Activity: The lines needed are those below that contain the word "computer"; copy each one.

== Records for this task

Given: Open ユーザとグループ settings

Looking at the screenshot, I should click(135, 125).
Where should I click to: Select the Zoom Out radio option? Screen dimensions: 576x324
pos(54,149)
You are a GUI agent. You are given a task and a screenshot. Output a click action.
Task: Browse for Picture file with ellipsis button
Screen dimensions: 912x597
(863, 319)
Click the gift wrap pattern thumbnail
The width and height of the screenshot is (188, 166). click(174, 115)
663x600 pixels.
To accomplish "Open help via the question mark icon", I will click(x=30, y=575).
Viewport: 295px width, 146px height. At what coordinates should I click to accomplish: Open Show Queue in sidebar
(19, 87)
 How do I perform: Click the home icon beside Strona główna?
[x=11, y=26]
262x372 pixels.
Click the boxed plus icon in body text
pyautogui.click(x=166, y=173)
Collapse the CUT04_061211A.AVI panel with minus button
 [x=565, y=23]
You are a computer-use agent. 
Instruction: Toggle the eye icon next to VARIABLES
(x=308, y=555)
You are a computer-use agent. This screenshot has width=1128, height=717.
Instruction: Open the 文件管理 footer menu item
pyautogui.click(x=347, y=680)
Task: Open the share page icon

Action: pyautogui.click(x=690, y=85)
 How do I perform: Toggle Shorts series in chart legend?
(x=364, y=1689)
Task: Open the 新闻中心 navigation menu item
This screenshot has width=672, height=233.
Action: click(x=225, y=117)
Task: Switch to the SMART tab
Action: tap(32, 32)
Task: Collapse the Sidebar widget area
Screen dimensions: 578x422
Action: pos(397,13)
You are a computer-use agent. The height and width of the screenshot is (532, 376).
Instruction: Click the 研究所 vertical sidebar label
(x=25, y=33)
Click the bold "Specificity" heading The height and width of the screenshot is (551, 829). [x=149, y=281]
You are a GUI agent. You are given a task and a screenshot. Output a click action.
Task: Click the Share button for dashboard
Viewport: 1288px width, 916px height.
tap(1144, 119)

====

Output for this exercise:
You are a computer-use agent. 
You are a computer-use agent. This screenshot has width=1128, height=717.
You are a computer-use agent. The height and width of the screenshot is (532, 376).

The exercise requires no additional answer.